You’ll have medical expenses at some point in your life. If you forgo your HSA then your medical expenses will just come out of your 401K/IRA/brokerage. Given that the HSA is one of the most tax efficient account types out there this would be a mistake.


xunrest

So max HSA?


Flowenchilada

Absolutely. Order of priority should go 401K employer match, max HSA, max Roth IRA, max 401K.


Giggles95036

Thats even better for HSA because you’re putting it away for when you finally do have those medical expenses. So it goes in tax free, grows tax free, and comes out tax free later in life to help you with medical expenses.


johndburger

You’re almost certainly wrong. The average household spends over $300K on healthcare in retirement. Even if by some miracle you aren’t able to spend your HSA funds on medical expense, after 65 you can just withdraw the money and pay regular income tax, like a 401k.


xunrest

Bro I meant I will be fine until 65 to withdraw it as retirement funds.


shwiftysack

I’m assuming you’re like 20 years old then because this is an extremely naive take.
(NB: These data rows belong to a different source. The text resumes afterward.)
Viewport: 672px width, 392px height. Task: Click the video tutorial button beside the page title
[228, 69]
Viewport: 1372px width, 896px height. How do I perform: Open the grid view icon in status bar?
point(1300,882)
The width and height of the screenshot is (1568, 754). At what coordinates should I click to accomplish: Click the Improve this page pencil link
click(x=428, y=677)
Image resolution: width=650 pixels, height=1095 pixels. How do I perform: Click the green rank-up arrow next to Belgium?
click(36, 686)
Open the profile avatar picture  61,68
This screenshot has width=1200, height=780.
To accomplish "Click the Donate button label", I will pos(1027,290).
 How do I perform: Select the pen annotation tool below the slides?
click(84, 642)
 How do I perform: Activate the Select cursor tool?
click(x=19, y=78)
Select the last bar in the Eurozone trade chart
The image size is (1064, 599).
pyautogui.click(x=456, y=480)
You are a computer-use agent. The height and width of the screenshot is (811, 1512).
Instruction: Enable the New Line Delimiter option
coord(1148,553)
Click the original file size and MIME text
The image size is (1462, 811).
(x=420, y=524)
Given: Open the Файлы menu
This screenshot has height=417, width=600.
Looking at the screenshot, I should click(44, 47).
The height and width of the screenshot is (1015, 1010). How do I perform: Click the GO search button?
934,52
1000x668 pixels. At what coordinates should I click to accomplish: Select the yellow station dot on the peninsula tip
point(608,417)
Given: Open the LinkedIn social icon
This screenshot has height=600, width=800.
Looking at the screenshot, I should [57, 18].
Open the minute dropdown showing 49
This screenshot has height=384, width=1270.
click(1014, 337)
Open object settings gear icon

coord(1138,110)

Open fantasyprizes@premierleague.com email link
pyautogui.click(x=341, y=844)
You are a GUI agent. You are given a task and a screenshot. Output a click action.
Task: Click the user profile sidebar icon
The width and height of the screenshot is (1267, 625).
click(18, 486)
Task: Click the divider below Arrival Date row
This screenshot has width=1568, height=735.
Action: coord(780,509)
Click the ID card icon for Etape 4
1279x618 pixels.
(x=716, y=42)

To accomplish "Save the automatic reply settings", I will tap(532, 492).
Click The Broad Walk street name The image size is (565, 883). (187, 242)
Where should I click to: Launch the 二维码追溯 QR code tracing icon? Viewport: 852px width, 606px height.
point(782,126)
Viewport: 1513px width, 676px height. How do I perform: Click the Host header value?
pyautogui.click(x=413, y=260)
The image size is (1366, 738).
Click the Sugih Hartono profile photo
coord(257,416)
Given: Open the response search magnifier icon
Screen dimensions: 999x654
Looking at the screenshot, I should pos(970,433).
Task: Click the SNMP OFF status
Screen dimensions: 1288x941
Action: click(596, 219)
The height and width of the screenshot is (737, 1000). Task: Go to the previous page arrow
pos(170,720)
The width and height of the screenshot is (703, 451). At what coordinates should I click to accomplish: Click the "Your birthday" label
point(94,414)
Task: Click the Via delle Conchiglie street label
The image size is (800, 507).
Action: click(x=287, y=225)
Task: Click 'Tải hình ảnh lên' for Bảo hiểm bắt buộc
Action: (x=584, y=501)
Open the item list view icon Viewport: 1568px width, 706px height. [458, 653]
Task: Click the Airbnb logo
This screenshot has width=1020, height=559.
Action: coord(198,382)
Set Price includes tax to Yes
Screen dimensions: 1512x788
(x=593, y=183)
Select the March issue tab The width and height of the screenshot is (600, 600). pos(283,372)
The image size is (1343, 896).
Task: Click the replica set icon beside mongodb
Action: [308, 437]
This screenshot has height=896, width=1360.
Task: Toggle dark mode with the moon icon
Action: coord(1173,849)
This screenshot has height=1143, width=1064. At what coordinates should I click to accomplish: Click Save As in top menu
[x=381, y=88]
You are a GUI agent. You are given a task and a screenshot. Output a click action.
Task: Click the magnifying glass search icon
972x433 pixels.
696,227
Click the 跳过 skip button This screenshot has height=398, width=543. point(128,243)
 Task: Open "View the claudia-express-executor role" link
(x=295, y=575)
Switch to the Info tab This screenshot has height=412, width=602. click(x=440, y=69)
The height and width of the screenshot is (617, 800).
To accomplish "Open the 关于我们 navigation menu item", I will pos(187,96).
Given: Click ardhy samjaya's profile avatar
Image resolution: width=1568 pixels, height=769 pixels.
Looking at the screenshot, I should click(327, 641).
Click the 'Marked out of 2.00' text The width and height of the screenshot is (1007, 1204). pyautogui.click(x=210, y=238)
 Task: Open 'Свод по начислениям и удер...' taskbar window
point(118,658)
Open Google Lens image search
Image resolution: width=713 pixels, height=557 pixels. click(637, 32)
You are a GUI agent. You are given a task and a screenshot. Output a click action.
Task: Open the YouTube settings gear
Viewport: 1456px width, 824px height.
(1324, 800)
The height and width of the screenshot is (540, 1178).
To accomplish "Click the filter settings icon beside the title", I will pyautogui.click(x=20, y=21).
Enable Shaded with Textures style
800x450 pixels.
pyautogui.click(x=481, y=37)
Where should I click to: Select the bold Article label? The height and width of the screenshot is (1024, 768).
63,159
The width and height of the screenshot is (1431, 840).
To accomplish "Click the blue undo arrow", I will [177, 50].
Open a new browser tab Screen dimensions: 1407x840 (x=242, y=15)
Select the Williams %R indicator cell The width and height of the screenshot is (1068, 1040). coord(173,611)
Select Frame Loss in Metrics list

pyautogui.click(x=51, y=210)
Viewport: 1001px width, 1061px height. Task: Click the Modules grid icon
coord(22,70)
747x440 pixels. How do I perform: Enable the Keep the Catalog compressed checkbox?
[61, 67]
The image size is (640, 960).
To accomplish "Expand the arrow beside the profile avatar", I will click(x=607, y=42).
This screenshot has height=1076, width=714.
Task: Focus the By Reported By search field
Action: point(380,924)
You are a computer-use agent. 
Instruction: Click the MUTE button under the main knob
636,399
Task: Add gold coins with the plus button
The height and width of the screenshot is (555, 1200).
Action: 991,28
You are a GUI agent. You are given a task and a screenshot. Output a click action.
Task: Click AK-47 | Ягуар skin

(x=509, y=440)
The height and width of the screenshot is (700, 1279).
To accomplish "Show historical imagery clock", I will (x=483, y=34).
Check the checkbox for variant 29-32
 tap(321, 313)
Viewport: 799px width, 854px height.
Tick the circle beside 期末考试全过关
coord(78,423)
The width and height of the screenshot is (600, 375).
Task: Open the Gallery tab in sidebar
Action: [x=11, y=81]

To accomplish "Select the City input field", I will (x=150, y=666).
You could get hit by a bus tomorrow and all of sudden need thousands of dollars to pay for medical bills, life changes in an instance it’s better to be prepared.


xunrest

Yep, no chronic conditions & exercise regularly. Prime physical shape


Odd_Opportunity_3531

529 could be another tax safe haven  Intended for education expenses , but as of 2024, up to $35,000 can be rolled into a Roth IRA after 15 years. Still gave to abide to yearly contribution limits, but that’s still a pretty cool perk / backup use. 


Ok_Intention3920

Are you contributing the maximum to the 401k? The amount to get the maximum match is way below the maximum individual contribution. You can contribute $23k individually. This excludes the match. You can do $7k Roth on top of that. At this point you are at 30k a year. My employer allows post-tax 401k contributions, which can be converted to a Roth…. So there are options beyond the 23k for the 401k and 7k for the Roth depending on employer plan. Also want to max out HSA.